# WHAT THIS EXERCISE ASKS
[1] Retype the Python strings tutorial word for word, starting at "The **colon operator" and ending at "j $-th character (exclusive).".
[2] Extend the Python strings tutorial, picking up right after its final line.

# PROVIDED PASSAGE
** begin **

# Strings, lists and tuples

## $ \S 1 $ Strings<a name="strings"></a>

## $ 1.1 $ Strings as sequences of characters
A __string__ is a sequence of characters enclosed in either single `'` or double `"` quotes. The type corresponding to strings is denoted by `str`.

To get the $ i $-th character of a string called, say, $ s $, use `s[i]`; the output is also string (albeit one having only $ 1 $ character).

<div class="alert alert-warning">In Python, indices are <i>always</i> counted starting from <b> $ 0 $  (zero)</b>, not $ 1 $. To avoid confusion, we adapt our terminology accordingly to speak of, e.g., 'm' as the <i>0-th</i> character of the string 'magic', 'a' as its first character, and so on...</div>

📝 By prefixing an index with a minus sign $ - $, we start counting to the 'left' from the 0-th character. For example, `s[-1]` is the _last_ character of $ s $, `s[-2]` its *next-to-last* character, and so on.

#### Example:

In [None]:
g = "Gandalf"
s = "Sauron"
explosion = "BOOM!"

character = g[0]
print(character, type(character))

another_character = s[4]
print(another_character)

yet_another_character = explosion[-1]
print(yet_another_character)

# Since these characters are actually strings, we can concatenate them using '+':
print(character + another_character + yet_another_character)

G <class 'str'>
o
!
Go!


## $ 4.2 $ Operations on strings

As in the preceding example, strings can be __concatenated__ using the binary operator __+__:

In [None]:
string_1 = "ancient"
string_2 = "magic"
string_3 = "spells"

print(string_1 + string_2)
print(string_1 + " " + string_2 + " " + string_3)

ancientmagic
ancient magic spells


The function `len` applied to a string returns its **length**, i.e., the number of characters it contains, which is always a non-negative integer.

#### Example:

In [None]:
print(len(string_1))
print(len(string_2))
print(len(string_3))

7
5
6


🚫 A string is an __immutable__ object, meaning that its individual characters _cannot_ be modified during the program. Trying to do so will make the interpreter throw a `TypeError`.

In [None]:
# Let's try to modify the first string of g to see what happens:
g[0] = 'R'

TypeError: 'str' object does not support item assignment

The **colon operator `:`**, as in `[i:j]`, is used to __slice__ a string from its $ i $-th character (inclusive) to its $ j $-th character (exclusive).

__Example:__

In [None]:
string = 'magic'

print(string[0:2])   # Slice from the 0th character to the 2nd (not including the 2nd).
print(string[2:5])   # Slice from the 2nd character to the 5th (not including the 5th).

print(string[:2])    # Omit the first index to slice from the beginning to the second index.
print(string[2:])    # Omit the second index to slice from the first index to the end.

ma
gic
ma
gic


⚠️ To make an independent copy of a string, use a *complete slice* `[:]`.

__Example:__

In [None]:
string_1 = 'potion'
string_2 = string_1[:]    # Omit both indices to make an independent _copy_ of the original string.

string_1 = 'magic'

print(string_1, string_2)

** end **

# DATASET
** begin **

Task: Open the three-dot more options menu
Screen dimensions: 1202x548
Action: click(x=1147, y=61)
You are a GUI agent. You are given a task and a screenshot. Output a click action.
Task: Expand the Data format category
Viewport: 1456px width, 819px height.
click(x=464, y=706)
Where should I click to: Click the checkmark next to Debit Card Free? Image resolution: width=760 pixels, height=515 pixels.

** end **
** begin **

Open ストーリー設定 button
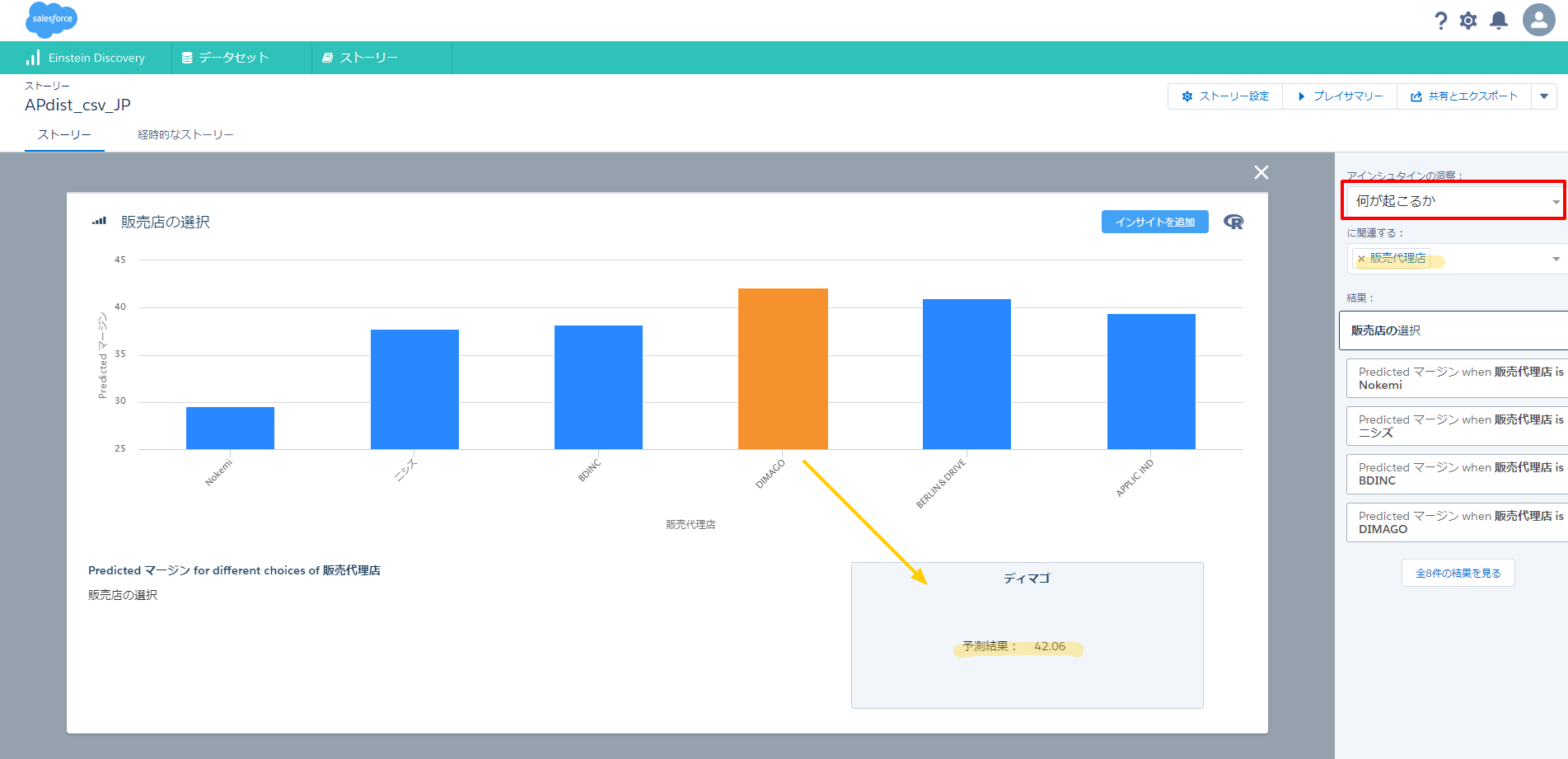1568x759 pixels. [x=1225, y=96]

** end **
** begin **

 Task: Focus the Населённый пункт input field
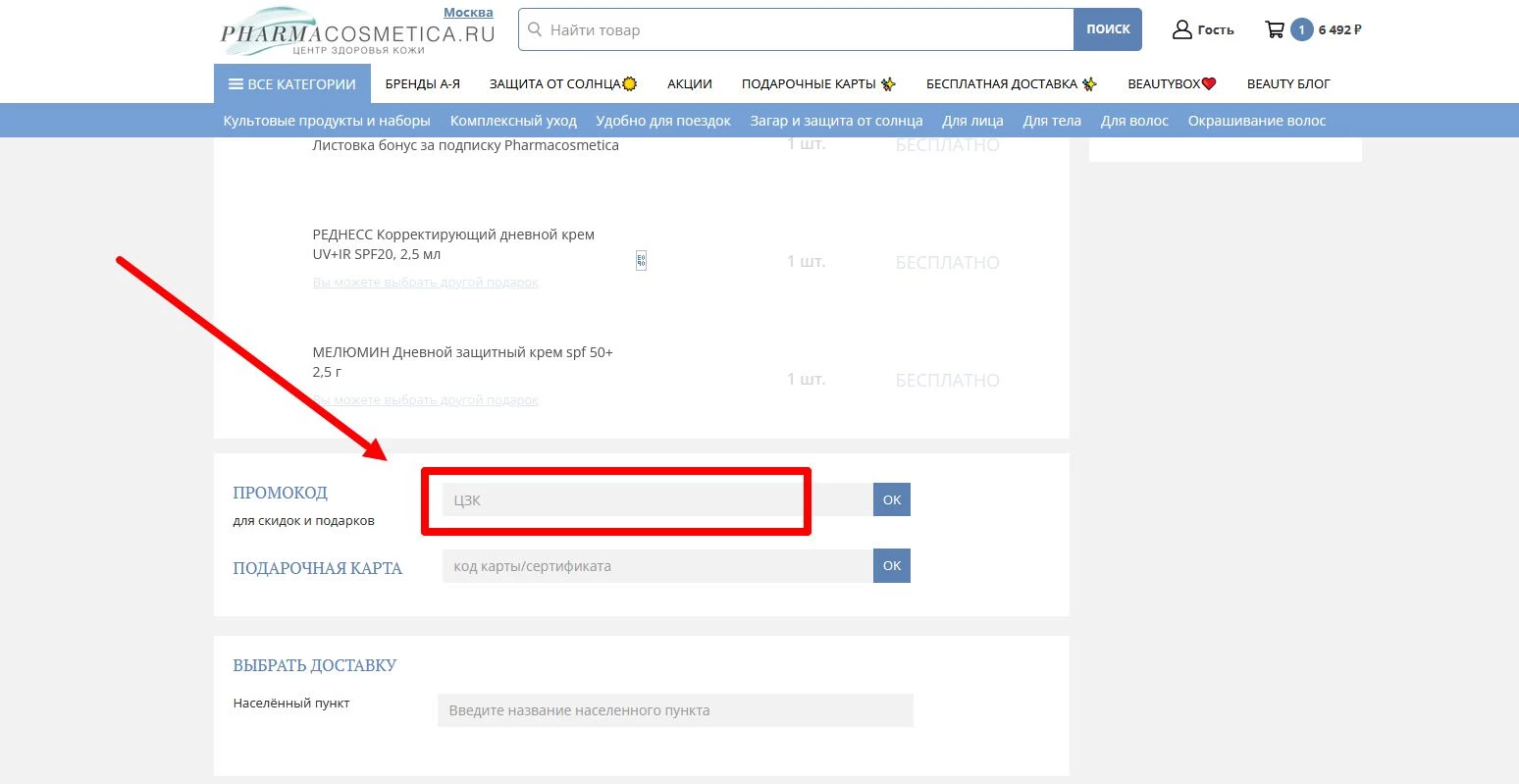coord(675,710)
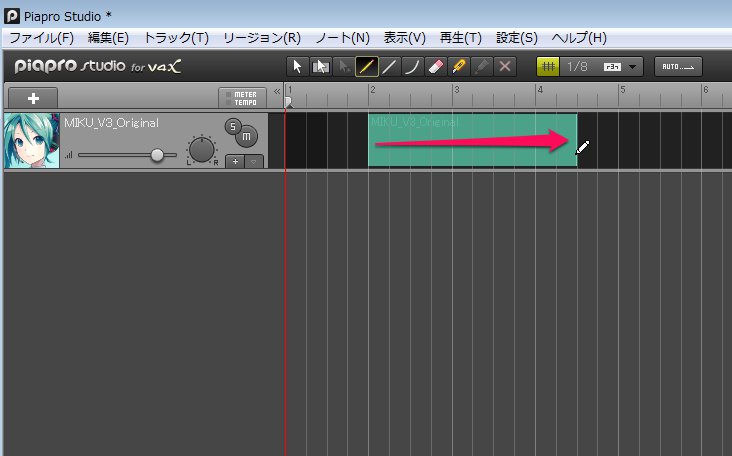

** end **

# PER-TASK ANSWERS
[1]
The **colon operator `:`**, as in `[i:j]`, is used to __slice__ a string from its $ i $-th character (inclusive) to its $ j $-th character (exclusive).

[2]
magic potion


📝 In analogy with the interpretation of `+` as concatenation of strings, if one 'multiplies', using `*`, a string by a positive integer $ n $, then the result is a new string which consists of $ n $ copies of the original concatenated, one after another. The remaining arithmetic operators (`-`, `/`, `//` and `%`) cannot be applied to strings.

__Example:__

In [None]:
s = 'ha'
t = 5 * s       # t consists of 5 copies of s.
print(t)

u = (-4) * s    # What happens if we multiply s by 0 or by a negative integer?
print(u)

hahahahaha



In [None]:
print(t // s)   # We can't divide two strings!

TypeError: unsupported operand type(s) for //: 'str' and 'str'

In [None]:
v = 2.71 * s    # Can we multiply a string by a float?

TypeError: can't multiply sequence by non-int of type 'float'

### $ 1.3 $ Comparing strings

📝 All of the comparison operators introduced in the previous notebook work for
strings as well. Strings are ordered according to the __lexicographic__ (or __dictionary__) __order__:

In [None]:
a = "potion"
b = "portion"
q = "quarterstaff"  
r = "robe"

print(a < b)
print(b < q)
print(a == q)
print(q != r)
print(q <= r)

False
True
False
True
True


## $ \S 2 $ Lists

### $ 2.1 $ The `list` type

A **list** (that is, an object of type `list`) consists of zero, one or several objects ordered in sequence. The items of a list are allowed to be of *any* type, and the types of different elements do not have to be the same. In particular, one can create lists which contain integers, floats and strings; lists whose elements are other lists or tuples; lists of lists of functions, and so on.

A list is represented using *brackets* `[]`, with its elements separated by commas. The function `len` can be used to count the number of items contained in a list.

__Example:__

In [None]:
fruits = ["acai", 'apple', "apricot", 'avocado']
numbers = [0, 'eight', -53, 12.34, (3 + 4j)]       # The elements of a list can be of different types!
empty = []                                         # This is an empty list.
mages = ['Delfador']                               # This list has a single element.

print(len(fruits))                                 # Use 'len' to get the length of a list.
print(len(empty))

new_list = fruits + mages                          # We can concatenate two lists using '+'.
print(new_list)

4
0
['acai', 'apple', 'apricot', 'avocado', 'Delfador']


📝 Just like strings, lists can be **concatenated** with the `+` operator, 'multiplied' by positive integers using `*` and **sliced** with the `:` operator.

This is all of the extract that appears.